## TASK GOAL
To complete the exercise, repeat every record exactly as it stands.

Pixel coordinate grounding data
· · · ·

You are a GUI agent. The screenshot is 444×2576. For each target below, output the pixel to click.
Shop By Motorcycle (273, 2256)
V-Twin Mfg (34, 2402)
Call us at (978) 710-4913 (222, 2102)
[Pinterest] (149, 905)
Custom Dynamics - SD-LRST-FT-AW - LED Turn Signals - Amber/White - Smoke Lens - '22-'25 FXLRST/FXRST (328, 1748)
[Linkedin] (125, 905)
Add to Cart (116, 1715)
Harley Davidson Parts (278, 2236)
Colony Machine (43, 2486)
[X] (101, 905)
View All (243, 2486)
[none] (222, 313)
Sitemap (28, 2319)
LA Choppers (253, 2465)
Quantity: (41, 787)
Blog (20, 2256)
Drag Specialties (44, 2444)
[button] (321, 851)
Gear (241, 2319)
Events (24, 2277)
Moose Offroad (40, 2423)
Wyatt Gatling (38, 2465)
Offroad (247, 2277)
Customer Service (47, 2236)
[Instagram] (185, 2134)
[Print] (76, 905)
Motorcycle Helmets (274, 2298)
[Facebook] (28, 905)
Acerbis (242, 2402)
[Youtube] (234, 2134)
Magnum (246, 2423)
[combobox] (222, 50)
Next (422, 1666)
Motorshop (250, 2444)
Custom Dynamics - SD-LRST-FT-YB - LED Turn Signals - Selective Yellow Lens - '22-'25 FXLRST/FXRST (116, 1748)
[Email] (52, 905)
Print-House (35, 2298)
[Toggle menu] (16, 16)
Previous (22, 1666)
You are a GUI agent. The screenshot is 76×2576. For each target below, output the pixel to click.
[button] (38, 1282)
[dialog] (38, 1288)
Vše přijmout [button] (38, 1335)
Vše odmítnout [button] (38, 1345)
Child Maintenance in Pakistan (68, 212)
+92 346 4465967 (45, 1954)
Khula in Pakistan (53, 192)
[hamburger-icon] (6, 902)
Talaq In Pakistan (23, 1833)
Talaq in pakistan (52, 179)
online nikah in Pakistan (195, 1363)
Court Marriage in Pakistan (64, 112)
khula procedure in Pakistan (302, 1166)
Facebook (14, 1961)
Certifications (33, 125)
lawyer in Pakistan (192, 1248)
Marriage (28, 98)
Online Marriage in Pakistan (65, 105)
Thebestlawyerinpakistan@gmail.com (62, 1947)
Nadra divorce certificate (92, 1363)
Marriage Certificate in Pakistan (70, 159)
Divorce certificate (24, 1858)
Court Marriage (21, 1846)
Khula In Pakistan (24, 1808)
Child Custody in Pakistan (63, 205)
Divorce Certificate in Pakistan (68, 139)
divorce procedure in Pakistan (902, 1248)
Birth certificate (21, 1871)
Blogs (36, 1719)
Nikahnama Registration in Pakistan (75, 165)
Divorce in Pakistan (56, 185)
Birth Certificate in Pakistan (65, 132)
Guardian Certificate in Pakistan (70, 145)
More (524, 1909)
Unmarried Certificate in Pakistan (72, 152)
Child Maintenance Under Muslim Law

· · · ·

## RESPONSE AREA
You are a GUI agent. The screenshot is 444×2576. For each target below, output the pixel to click.
Shop By Motorcycle (273, 2256)
V-Twin Mfg (34, 2402)
Call us at (978) 710-4913 (222, 2102)
[Pinterest] (149, 905)
Custom Dynamics - SD-LRST-FT-AW - LED Turn Signals - Amber/White - Smoke Lens - '22-'25 FXLRST/FXRST (328, 1748)
[Linkedin] (125, 905)
Add to Cart (116, 1715)
Harley Davidson Parts (278, 2236)
Colony Machine (43, 2486)
[X] (101, 905)
View All (243, 2486)
[none] (222, 313)
Sitemap (28, 2319)
LA Choppers (253, 2465)
Quantity: (41, 787)
Blog (20, 2256)
Drag Specialties (44, 2444)
[button] (321, 851)
Gear (241, 2319)
Events (24, 2277)
Moose Offroad (40, 2423)
Wyatt Gatling (38, 2465)
Offroad (247, 2277)
Customer Service (47, 2236)
[Instagram] (185, 2134)
[Print] (76, 905)
Motorcycle Helmets (274, 2298)
[Facebook] (28, 905)
Acerbis (242, 2402)
[Youtube] (234, 2134)
Magnum (246, 2423)
[combobox] (222, 50)
Next (422, 1666)
Motorshop (250, 2444)
Custom Dynamics - SD-LRST-FT-YB - LED Turn Signals - Selective Yellow Lens - '22-'25 FXLRST/FXRST (116, 1748)
[Email] (52, 905)
Print-House (35, 2298)
[Toggle menu] (16, 16)
Previous (22, 1666)
You are a GUI agent. The screenshot is 76×2576. For each target below, output the pixel to click.
[button] (38, 1282)
[dialog] (38, 1288)
Vše přijmout [button] (38, 1335)
Vše odmítnout [button] (38, 1345)
Child Maintenance in Pakistan (68, 212)
+92 346 4465967 (45, 1954)
Khula in Pakistan (53, 192)
[hamburger-icon] (6, 902)
Talaq In Pakistan (23, 1833)
Talaq in pakistan (52, 179)
online nikah in Pakistan (195, 1363)
Court Marriage in Pakistan (64, 112)
khula procedure in Pakistan (302, 1166)
Facebook (14, 1961)
Certifications (33, 125)
lawyer in Pakistan (192, 1248)
Marriage (28, 98)
Online Marriage in Pakistan (65, 105)
Thebestlawyerinpakistan@gmail.com (62, 1947)
Nadra divorce certificate (92, 1363)
Marriage Certificate in Pakistan (70, 159)
Divorce certificate (24, 1858)
Court Marriage (21, 1846)
Khula In Pakistan (24, 1808)
Child Custody in Pakistan (63, 205)
Divorce Certificate in Pakistan (68, 139)
divorce procedure in Pakistan (902, 1248)
Birth certificate (21, 1871)
Blogs (36, 1719)
Nikahnama Registration in Pakistan (75, 165)
Divorce in Pakistan (56, 185)
Birth Certificate in Pakistan (65, 132)
Guardian Certificate in Pakistan (70, 145)
More (524, 1909)
Unmarried Certificate in Pakistan (72, 152)
Child Maintenance Under Muslim Law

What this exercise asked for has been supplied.